In group I four out of the 20 cases (20%) responded to the treatment and became pregnant in a total of 60 treatment cycles (6.66%). In group II six women (30%) had pregnancy out of 20 women in 60 treatment cycles (10%). In the third group pregnancy was achieved in 3 out of 20 cases (15%) over 60 treatment cycles (5%). In group IV, 11 women became pregnant (55%) out of 20 women over 60 treatment cycles (18%), this was statistically significant (p<0.05) when compared to group I and also when compared with group II (p<0.02).
In the fifth group nine women became pregnant (45%) over 3 months (60 cycles, 15%).

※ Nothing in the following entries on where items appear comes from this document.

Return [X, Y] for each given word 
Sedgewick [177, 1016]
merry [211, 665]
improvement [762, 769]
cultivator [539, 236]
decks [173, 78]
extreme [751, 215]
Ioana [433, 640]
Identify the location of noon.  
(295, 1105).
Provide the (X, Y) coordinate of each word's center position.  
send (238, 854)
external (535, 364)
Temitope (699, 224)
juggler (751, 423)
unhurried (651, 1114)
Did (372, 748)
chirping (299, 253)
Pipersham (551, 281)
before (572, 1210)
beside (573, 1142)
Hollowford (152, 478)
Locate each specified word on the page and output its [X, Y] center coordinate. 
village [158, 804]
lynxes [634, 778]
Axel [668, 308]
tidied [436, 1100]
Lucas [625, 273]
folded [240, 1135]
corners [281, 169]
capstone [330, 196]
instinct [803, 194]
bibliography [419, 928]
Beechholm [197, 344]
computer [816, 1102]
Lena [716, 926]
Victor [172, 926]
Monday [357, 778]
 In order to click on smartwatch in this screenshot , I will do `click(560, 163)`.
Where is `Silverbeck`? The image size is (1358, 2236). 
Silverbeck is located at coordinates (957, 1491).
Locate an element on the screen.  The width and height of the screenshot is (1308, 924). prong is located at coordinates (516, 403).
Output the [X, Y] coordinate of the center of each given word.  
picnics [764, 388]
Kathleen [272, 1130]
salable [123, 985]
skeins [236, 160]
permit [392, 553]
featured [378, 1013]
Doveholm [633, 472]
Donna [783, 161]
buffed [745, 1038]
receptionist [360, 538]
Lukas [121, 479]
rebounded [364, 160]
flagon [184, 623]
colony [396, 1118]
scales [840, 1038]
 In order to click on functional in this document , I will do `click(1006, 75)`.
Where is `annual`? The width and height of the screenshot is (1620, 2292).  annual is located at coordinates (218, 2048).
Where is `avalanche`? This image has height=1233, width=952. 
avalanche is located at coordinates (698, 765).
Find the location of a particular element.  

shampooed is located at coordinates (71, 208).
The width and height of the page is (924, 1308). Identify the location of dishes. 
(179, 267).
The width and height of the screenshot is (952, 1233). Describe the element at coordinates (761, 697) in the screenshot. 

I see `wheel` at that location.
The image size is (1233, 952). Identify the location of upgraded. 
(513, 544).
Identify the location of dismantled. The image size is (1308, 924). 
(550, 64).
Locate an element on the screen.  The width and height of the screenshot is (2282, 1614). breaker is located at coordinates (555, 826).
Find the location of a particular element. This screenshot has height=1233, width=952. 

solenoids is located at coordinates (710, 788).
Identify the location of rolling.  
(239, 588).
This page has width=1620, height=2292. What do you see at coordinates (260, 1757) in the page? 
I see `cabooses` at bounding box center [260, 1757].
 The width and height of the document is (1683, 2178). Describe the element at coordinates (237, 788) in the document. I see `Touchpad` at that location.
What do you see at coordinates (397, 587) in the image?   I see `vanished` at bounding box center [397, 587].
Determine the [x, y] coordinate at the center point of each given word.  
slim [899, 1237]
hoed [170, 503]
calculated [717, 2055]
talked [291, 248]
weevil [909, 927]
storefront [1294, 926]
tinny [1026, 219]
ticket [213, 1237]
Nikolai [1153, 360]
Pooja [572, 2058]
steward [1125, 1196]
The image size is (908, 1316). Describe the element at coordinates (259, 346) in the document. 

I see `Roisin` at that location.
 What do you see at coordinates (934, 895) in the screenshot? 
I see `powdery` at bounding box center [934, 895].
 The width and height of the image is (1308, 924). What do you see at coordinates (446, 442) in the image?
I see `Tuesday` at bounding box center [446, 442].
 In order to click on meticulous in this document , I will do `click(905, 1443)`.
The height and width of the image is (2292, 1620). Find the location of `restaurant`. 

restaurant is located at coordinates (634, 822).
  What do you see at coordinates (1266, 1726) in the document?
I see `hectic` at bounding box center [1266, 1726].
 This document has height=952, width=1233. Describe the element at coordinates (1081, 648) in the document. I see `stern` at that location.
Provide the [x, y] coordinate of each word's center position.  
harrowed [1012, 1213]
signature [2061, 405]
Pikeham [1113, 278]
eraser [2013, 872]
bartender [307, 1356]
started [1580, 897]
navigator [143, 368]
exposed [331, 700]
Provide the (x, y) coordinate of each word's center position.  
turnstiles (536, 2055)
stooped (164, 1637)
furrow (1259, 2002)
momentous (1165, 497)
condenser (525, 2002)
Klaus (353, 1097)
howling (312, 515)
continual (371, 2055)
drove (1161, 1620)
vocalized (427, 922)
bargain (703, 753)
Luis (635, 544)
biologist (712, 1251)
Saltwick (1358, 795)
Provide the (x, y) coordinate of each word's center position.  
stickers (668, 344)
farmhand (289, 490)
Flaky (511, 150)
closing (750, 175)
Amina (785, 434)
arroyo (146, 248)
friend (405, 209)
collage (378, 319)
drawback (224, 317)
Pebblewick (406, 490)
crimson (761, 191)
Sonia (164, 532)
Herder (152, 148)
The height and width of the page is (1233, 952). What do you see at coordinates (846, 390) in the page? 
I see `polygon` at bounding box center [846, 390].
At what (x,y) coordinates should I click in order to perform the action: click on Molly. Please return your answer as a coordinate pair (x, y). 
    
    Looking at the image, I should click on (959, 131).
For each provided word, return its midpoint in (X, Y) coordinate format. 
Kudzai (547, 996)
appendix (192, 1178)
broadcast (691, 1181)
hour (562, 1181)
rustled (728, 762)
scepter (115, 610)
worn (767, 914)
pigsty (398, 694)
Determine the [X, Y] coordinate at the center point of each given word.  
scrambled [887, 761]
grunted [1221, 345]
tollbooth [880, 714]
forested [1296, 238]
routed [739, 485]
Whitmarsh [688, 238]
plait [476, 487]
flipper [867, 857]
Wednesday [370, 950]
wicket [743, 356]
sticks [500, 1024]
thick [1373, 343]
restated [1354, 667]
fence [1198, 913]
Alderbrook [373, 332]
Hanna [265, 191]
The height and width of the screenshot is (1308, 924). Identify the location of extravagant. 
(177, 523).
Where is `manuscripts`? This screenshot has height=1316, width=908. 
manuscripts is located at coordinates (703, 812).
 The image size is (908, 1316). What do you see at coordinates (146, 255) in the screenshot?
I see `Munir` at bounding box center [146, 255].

Table 1 Patient characteristics
|Group I||Group II||Group III||Group IV||Group V|
|Number of patients||20||20||20||20||20|
|Age(SD) years||31± 2.3||29.9± 4.2||28.7 4.2||36.4 ±1.9||32.4± 4.2|
|Treatment cycles||60||60||60||60||3 months follow-up|
Table 2 Pregnancy rate in studied group
|Group I||Group II||Group III||Group IV||Group V|
|Pregnancy per patient||4/20||6/20 30%||3/20 15%||11/20||9/20 45%|
|Pregnancy per treatment cycle||6.6%||10%||5%||18.3%||15%|
Several alternative ovulation induction methods are available to women with clomiphene resistant anovulation associated with polycystic ovary syndrome (PCOS) but there are no accepted guide lines on the choice of treatment.
The use of HMG with clomiphene citrate to enhance follicular growth and increase its efficacy as in group I of this study is a known method. It is less expensive than the others but the pregnancy rate per cycle is and the use of LHRHa combined with HMG is statistically significant p<0.05 when both regimes were compared.
The pregnancy rate in the second group (HMG+HCG) regime was 10% (pregnancy per treatment cycle) these results are less than the result of Farhi et al. 1993. When the pregnancy in this group compared with the other groups no statistically significance was found.
The third group received FSH, there results as a pregnancy per treatment cycle was 5%, which is less than the pregnancy rate obtained by the Farhi et al, 1993, where they reported pregnancy rate 23%. However, this group results were significant when compared to group IV, (p<0.02).
The fourth group LHRHa combined with HMG/HCG, gave a better results regarding pregnancy rate which might be explained because of the elimination of premature luteinization and prevention of the interference and interplay of the high LH which is a dominant feature in PCOS. Our results were similar to Farhi et al, 1993; and Wada et al, 1993. The results of the LHRHa group had a statistical significance when compared with group I and group III.
The last group, where the laparoscopic drill was offered as a surgical line of treatment the current study results were less in terms of pregnancy per treatment cycles than the results of Armar and Lachalin, 1993 and Gjonneses, 1994.
The laparoscopy group when compared to other groups no statistical significance was found but apparently the laparoscopy carries advantages over the other lines of treatment as the chance of recurrent spontaneous ovulation and repeated pregnancy allowing the women to lead a normal life with the stress of frequent hospital visits and no risk of hyperstimulation.
In conclusion we have shown that women with PCOS resistant to clomiphene citrate have had several alternative ovulation induction. The use of LHRHa combined with HMG/HCG has better results and laparoscopic diathermy can be the second in rank in the selection of the treatment.